I'm super glad that a chance conversation in a discord group helped me find IndieWebCamp East 2020. I don't yet know anyone in the IndieWeb community but what I've seen so far has been great.
For anyone arriving at this post, I am spending some time working on building alternative social media tools. Since there are many people and groups in the IndieWeb community who are doing the same thing (or have already done it), one way to describe where I think I fit is to talk about what I'm doing and how I see myself in relation to other projects I've looked at.
I'm an introvert, and I find social interaction challenging. Sometimes I get nervous about talking to people; other times, I realize too late that I've said something that hurt someone and I wish I hadn't said anything. But when I started working in ceramics last year, I found strategies that made me more confident. I loved having a shared subject to talk to people about. And I find it pretty easy to express interest in what someone else is working on by asking questions or pointing out something I like about it. While working at a local clay studio, I noticed that almost everyone shared their work on their instagram accounts. I had noped out of social media years ago for philosophical reasons, but now there was a community that I really liked to hang out with, and instagram is where that community lives. So I joined instagram (I still have an account) and for a while that was great. I found other potters whose work I loved and lots of people said nice things about my work. I'm friends with people now who I wouldn't be friends with if it wasn't for instagram.
But over the past year, it has become very apparent that the society I live in is in pretty big trouble. As a software writer by trade, I want to be proud of the tools and systems that are available for people to communicate with each other to fix problems and mediate disagreements. But instead I'm very unhappy with the assumptions and abstractions on which the major corporate social networks are built. I decided to spend some time focusing on those ideas. My goals are: to articulate what I think social media is, does, and can be; to articulate the way that social media systems embody certain principles held by their creators; and to illustrate the principles that I think ought to be embodied in a beneficial social media system by building one as best I could. I started working on it, and this blog is where I've been keeping notes.
When I was pointed toward the IndieWeb, it was both a shock and a relief. The ActivityPub and related standards, by themselves, look to be very nicely thought-out and useful frameworks in spaces where I thought I would need to invent my own. I spent an evening appreciating the elegance of the scuttlebutt protocol and the focus and clarity with which it articulates its design principles. I The fact that I can see in those resources evidence of the same priorities I believe to be important makes me want to use them and help them move forward however I can.

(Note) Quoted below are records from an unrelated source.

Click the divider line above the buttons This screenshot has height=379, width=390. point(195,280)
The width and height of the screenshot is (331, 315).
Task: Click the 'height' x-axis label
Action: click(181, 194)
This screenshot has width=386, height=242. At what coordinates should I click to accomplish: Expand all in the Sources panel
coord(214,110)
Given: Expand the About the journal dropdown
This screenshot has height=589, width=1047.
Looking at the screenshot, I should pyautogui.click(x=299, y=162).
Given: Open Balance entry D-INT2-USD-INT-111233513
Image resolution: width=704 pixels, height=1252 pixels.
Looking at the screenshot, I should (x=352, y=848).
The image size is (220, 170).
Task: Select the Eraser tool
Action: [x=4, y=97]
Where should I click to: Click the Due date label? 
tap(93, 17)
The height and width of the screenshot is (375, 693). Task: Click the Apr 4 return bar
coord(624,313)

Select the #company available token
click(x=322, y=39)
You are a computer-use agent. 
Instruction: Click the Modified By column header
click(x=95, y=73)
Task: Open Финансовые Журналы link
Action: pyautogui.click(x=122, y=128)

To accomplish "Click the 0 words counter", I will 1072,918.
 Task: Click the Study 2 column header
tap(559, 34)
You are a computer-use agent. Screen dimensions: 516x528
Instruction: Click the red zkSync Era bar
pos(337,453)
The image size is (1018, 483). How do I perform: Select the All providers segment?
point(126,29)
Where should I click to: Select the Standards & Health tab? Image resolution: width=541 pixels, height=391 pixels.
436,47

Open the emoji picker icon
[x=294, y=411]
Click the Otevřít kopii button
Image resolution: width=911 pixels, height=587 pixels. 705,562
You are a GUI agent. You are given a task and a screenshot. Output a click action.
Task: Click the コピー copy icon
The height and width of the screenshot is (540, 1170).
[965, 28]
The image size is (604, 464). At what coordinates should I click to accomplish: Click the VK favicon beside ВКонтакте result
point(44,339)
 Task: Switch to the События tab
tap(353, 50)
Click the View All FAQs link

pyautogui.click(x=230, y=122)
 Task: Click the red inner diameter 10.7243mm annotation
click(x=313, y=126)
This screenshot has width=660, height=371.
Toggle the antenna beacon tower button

On the other hand, when I started out on this path, there was a kind of introverted comfort in the feeling that I was working on my own. It's much harder for me to balance my own feelings and priorities while also identifying as part of a group. There's an insecure part of me that experiences it as zero-sum--either "the group" "wins" or "I" "win"--even though that isn't what I believe when I think it through. That insecure part of me is afraid that some decision I've made--using JavaScript, using AWS, my coding style, my writing style--will prove so unpopular that there won't be a place for me in that community. Or the opposite--that I could say something to make someone else feel unwelcome based on their differing view, identity, experience, or choice.
I'm very excited to have the chance to meet and talk to so many people whose work I admire. I hope I don't screw it up.